Words and photos ©2017 Karen Carlisle. All rights reserved.
"What?" you ask. "How can you write through writers' block? Doesn't it mean you're stuck, and can't write?"
Well, yes... and no.
Here's how Cambridge dictionary defines writers block: the condition of being unable to think of what to write or how to proceed with writing.
I'm currently in the middle of writing the third (and last book) in the Adventures of Viola Stewart, The Illusioneer & Other Tales. The first story rolled onto the page. In From the Depths, Viola is in Scotland, recovering at a beach resort after her ordeals in Eye of the Beholder. Of course, she is swept up in a series of unexpected events. We meet a new character. This story ended up twice as long as previous shorts. I didn't want it to end.
I started on the next short story, Tomorrow, When I Die. This is a more convoluted story, requiring fiddling of ... (spoilers!) and some fun research on Victorian Christmas traditions. Then it happened. It crept up on me, taking me by surprise; the realisation that this was to be Viola's last set of (traditional) adventures.
("Gasp!" I hear you say.
Never fear, dear Reader, I have a few plans up my sleeve - but that's for another time, another blog.)
About this time, a late bout of dust-induced summer bronchitis hit. I felt like shite. Being ill is certainly not helpful when trying to build up the will-power to wade through the dreaded marshland I designate Writers' Block.
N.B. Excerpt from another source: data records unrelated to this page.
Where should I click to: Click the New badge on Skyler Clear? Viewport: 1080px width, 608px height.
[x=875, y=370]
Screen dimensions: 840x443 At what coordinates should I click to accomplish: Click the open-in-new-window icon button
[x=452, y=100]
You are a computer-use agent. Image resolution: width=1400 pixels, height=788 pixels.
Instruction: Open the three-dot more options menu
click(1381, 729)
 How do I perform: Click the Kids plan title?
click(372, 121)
I see it as a marshland as it is inconvenient, an impediment to moving forward and I must plan my way to proceed or sink further down.
First find the cause: why do I get writers' block?
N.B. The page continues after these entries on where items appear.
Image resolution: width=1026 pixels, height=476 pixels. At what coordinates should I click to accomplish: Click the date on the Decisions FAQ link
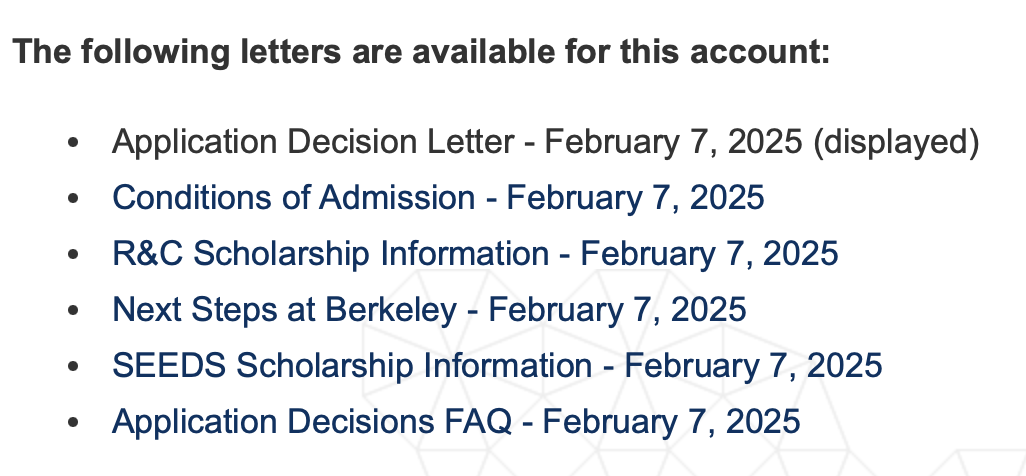670,421
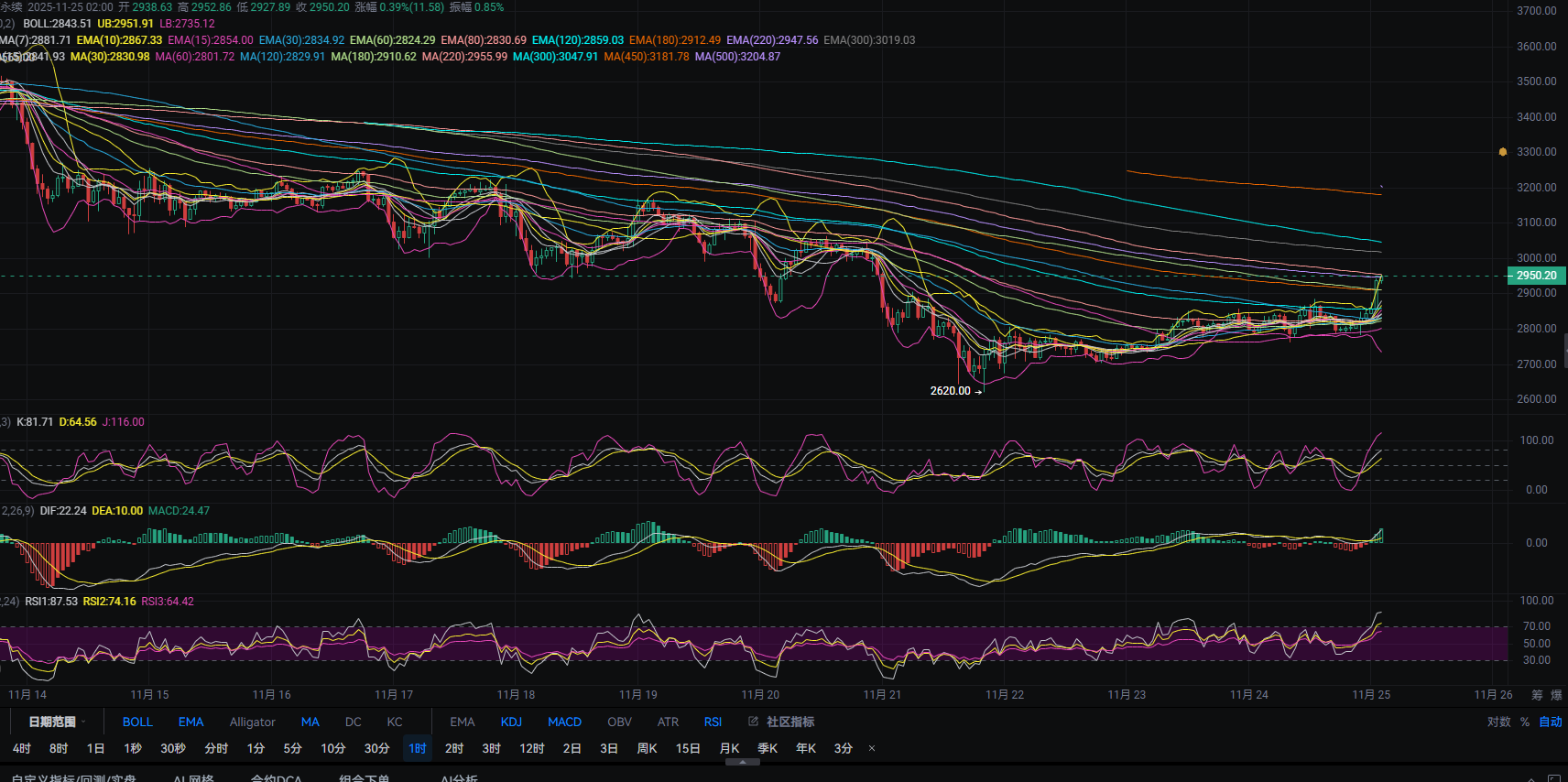Switch to the 周K weekly timeframe

pos(647,748)
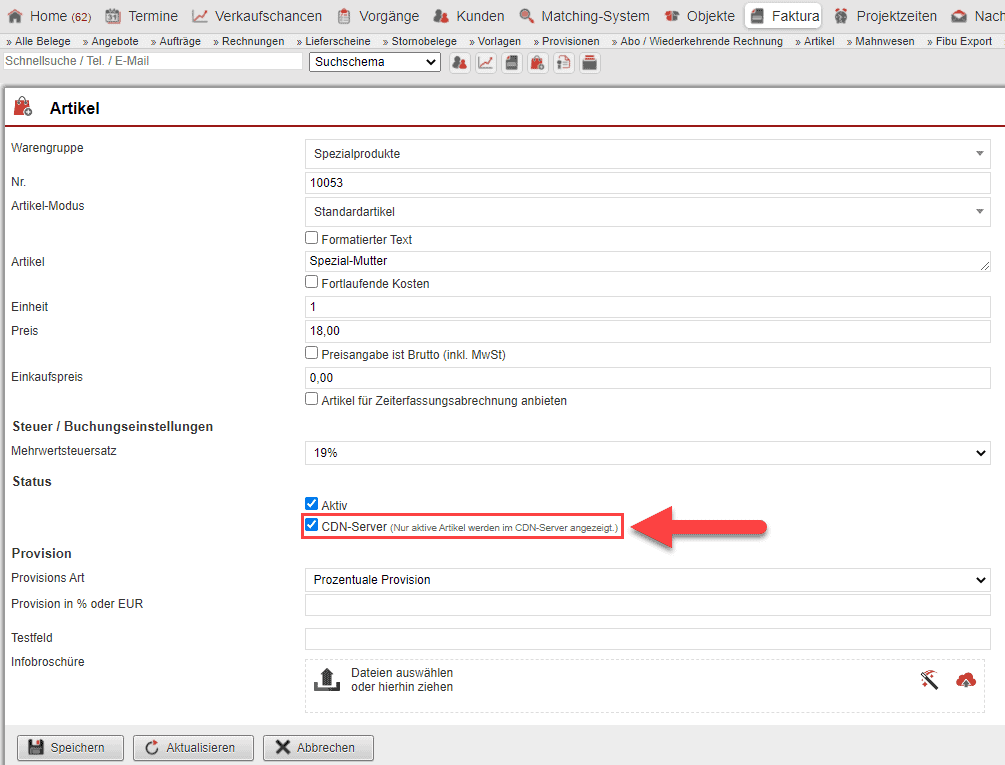Click the magic wand icon in Infobroschüre
This screenshot has width=1005, height=765.
[929, 680]
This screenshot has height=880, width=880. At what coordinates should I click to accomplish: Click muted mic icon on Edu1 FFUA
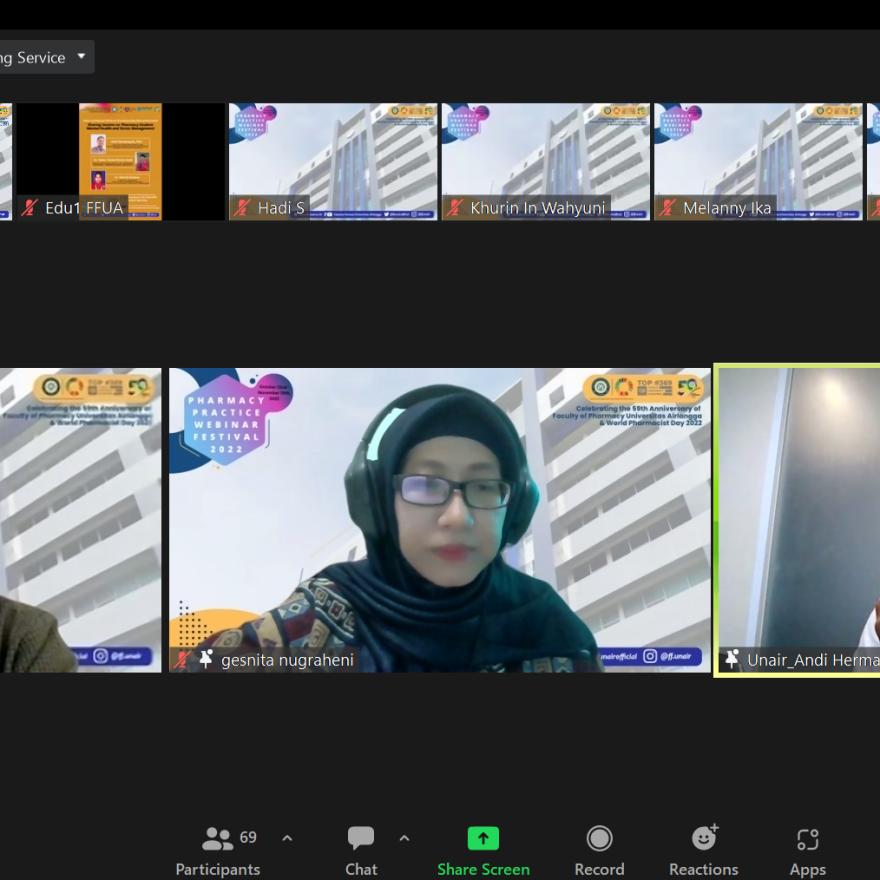(30, 208)
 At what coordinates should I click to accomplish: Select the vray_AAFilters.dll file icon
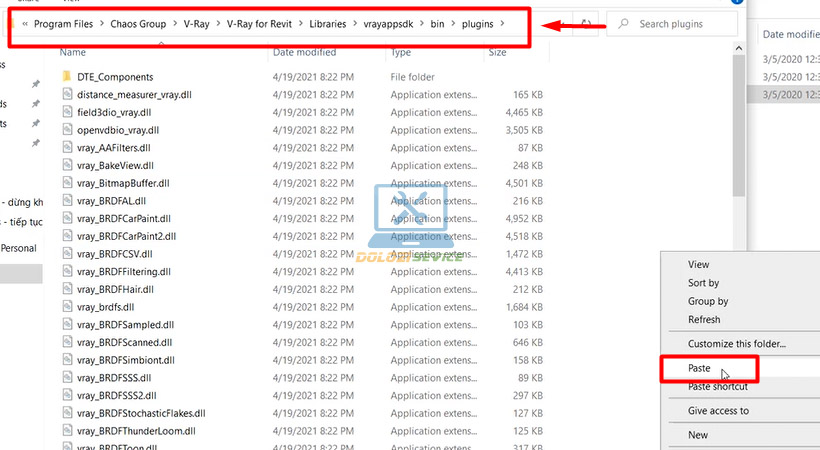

I've thought about this in depth (perhaps way too much!). It seems to strike me at two different stages:
- When I'm staring at a blank page. I know the gist of the story. I can usually see the end scene in my head, the mood I want to create. But the words refuse to flow from my brain onto the screen. At this point, I am usually working pen on paper; words seem to flow better with a pen or pencil in my hand.
- when I am nearing the end of a story. I'm finally having fun. The characters are co-operating, even enjoying themselves. Then the penny drops; it has to end. I panic. I don't want it to end. I don't want to leave my characters behind. But I must. Perhaps if I don't write those final words...?
These are things I have to deal with. They are not new. In 2014, I had almost finished the first draft of what I thought would be my first novel, The Department of Curiosities. I had about four scenes to write. Crunch, the writers' block hit me. What was I to do? I started on a short story, (reviving) a character from An Eye to Detail, short listed the year before in Australian Literature Review's murder and mystery short story competition.
The block shifted. I kept writing Viola's s adventures with gusto (There were minor blocks but nothing as long-lasting as that with DOC.) I'm now ready - and can't wait - to return to The Department of Curiosity - my next project after The Illusioneer.
How do I Tackle Writers' Block?
I have a box of story ideas. I keep getting them. Not all are worthy of a full story, but they are there. I usually have at least three (sometimes four or five) stories on the go. When I hit the wall, I redirect my energies toward another story and let the original one bubble away in the background - ensuring I move forward, and not wallow.
This time I was side-tracked onto a story to submit to a (absent) Sherlock Holmes anthology: write a story in the Holmes mileaux, sans Sherlock himself.
Bang! The main character was there. Her enthusiasm was contagious. I could see, hear, smell the final scene. This short is now being polished with final edits and about to be submitted. Wish me luck. (And another series is born. I can't wait to write another story with my new detective and her soon-to-be-drafted side-kick. Though I need to finish The Illusioneer and the DOC first.)
Short stories are fantastic. They give me a brief holiday from my main project, just enough time to let the original story gurgle back up to the surface.
April is Camp NaNoWriMo and I'm ready to plunge Viola back into her adventures. I hope you'll join the ride.